• [Data for this task]:

^^^^^^^^

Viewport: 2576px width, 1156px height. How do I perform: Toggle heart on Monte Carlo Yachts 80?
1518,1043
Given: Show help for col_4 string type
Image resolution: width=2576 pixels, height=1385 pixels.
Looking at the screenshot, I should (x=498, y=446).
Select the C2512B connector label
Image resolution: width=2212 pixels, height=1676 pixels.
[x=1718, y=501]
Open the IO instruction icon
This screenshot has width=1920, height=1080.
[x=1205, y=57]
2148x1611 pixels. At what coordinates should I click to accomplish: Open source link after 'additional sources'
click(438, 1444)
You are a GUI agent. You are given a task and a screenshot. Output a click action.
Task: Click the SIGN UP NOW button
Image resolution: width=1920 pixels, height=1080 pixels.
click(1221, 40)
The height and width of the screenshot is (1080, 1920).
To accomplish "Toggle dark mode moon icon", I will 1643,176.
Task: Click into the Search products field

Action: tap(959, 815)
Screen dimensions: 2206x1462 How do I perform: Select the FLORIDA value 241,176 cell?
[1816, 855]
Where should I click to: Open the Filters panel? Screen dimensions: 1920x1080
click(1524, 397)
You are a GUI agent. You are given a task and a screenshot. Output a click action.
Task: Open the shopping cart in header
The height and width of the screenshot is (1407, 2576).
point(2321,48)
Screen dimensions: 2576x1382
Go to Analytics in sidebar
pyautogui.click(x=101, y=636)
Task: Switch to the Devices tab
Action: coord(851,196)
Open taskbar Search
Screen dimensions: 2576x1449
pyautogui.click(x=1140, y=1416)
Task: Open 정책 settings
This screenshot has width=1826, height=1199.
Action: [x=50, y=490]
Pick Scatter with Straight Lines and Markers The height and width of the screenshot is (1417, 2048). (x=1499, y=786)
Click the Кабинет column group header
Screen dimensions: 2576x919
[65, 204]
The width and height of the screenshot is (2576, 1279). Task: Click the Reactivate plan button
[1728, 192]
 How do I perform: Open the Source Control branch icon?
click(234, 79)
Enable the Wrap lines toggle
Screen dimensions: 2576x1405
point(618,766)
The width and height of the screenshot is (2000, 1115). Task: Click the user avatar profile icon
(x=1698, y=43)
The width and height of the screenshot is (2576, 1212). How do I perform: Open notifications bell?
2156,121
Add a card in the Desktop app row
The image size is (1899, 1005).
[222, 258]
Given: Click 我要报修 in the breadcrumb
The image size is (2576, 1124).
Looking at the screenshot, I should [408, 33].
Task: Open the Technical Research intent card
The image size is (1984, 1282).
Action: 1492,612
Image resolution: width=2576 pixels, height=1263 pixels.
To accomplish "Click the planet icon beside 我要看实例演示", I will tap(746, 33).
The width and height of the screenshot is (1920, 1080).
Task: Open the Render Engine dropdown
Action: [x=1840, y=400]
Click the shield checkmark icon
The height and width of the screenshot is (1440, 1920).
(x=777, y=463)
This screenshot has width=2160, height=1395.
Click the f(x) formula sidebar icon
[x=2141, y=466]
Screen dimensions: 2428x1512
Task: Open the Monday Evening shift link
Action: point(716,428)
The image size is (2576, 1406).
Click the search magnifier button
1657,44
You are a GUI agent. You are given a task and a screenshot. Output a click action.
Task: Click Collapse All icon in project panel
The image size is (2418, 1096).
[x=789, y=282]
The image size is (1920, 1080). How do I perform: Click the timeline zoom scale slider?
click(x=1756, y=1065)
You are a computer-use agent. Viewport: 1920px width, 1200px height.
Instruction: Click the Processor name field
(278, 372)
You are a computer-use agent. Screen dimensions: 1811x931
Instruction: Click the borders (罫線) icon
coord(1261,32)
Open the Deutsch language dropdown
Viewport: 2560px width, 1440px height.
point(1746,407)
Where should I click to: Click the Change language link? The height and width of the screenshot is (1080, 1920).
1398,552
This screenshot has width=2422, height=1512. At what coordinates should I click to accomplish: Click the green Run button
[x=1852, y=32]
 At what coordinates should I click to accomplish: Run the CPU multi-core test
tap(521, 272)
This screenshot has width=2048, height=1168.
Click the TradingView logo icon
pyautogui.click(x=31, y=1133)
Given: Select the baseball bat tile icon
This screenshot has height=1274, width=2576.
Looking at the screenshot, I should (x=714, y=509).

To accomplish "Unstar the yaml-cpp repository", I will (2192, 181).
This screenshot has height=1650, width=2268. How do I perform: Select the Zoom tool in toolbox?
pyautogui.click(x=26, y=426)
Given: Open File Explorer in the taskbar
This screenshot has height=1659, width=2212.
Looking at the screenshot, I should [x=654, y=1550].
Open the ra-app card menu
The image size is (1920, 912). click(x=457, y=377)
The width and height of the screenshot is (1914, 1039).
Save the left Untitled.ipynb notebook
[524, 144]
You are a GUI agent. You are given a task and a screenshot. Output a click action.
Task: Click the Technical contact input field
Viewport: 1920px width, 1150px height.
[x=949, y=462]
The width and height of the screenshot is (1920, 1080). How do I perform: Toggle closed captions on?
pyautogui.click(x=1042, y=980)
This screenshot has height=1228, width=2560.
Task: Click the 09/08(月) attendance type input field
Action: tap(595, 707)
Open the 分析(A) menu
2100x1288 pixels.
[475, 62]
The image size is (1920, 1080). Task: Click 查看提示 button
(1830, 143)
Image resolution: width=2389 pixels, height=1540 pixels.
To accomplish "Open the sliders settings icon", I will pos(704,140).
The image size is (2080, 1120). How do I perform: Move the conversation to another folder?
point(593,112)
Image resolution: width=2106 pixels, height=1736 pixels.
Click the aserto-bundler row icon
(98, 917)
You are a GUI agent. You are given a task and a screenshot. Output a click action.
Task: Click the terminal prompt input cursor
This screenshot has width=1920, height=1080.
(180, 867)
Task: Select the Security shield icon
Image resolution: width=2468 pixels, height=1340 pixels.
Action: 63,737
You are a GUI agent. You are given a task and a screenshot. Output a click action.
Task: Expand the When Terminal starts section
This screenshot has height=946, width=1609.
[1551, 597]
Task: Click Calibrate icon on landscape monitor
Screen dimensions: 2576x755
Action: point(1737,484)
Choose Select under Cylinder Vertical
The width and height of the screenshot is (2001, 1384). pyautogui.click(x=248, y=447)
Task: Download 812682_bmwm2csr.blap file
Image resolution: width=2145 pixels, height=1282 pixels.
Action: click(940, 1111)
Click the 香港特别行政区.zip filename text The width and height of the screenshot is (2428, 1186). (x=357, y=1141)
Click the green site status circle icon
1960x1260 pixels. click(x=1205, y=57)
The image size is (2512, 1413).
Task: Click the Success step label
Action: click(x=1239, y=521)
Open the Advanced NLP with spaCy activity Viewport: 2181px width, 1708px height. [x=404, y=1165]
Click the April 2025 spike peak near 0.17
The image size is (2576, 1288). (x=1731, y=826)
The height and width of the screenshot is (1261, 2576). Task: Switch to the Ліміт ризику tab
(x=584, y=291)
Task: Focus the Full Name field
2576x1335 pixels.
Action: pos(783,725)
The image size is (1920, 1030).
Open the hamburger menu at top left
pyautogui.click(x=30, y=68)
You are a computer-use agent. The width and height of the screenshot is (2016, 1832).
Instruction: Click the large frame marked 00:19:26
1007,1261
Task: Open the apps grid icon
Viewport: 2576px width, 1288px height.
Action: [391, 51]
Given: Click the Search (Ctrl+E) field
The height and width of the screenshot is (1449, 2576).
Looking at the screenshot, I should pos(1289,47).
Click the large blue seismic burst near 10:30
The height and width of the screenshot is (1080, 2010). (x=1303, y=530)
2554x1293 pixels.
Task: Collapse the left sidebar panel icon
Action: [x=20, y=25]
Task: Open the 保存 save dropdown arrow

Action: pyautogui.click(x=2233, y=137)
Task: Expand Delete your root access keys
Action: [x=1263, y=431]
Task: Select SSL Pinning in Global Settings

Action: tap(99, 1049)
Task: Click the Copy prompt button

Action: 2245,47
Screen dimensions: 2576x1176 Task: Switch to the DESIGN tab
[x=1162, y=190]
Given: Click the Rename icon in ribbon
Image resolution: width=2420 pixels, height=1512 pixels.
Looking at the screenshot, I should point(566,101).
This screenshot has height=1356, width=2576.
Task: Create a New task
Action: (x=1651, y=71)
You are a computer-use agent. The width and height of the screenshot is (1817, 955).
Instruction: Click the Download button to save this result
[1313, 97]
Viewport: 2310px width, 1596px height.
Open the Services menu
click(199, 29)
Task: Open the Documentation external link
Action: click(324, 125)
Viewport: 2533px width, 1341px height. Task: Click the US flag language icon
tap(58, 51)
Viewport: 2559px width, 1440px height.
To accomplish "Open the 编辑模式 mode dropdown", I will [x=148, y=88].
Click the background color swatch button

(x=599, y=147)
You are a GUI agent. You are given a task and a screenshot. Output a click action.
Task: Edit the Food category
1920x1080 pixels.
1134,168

^^^^^^^^

Look above for the line with "Go to Analytics in sidebar" and the line with "Given: Click 我要报修 in the breadcrumb". Retype those two lines and every line between them exactly, adding nothing.

• [Task solution]:
Go to Analytics in sidebar
pyautogui.click(x=101, y=636)
Task: Switch to the Devices tab
Action: coord(851,196)
Open taskbar Search
Screen dimensions: 2576x1449
pyautogui.click(x=1140, y=1416)
Task: Open 정책 settings
This screenshot has width=1826, height=1199.
Action: [x=50, y=490]
Pick Scatter with Straight Lines and Markers The height and width of the screenshot is (1417, 2048). (x=1499, y=786)
Click the Кабинет column group header
Screen dimensions: 2576x919
[65, 204]
The width and height of the screenshot is (2576, 1279). Task: Click the Reactivate plan button
[1728, 192]
 How do I perform: Open the Source Control branch icon?
click(234, 79)
Enable the Wrap lines toggle
Screen dimensions: 2576x1405
point(618,766)
The width and height of the screenshot is (2000, 1115). Task: Click the user avatar profile icon
(x=1698, y=43)
The width and height of the screenshot is (2576, 1212). How do I perform: Open notifications bell?
2156,121
Add a card in the Desktop app row
The image size is (1899, 1005).
[222, 258]
Given: Click 我要报修 in the breadcrumb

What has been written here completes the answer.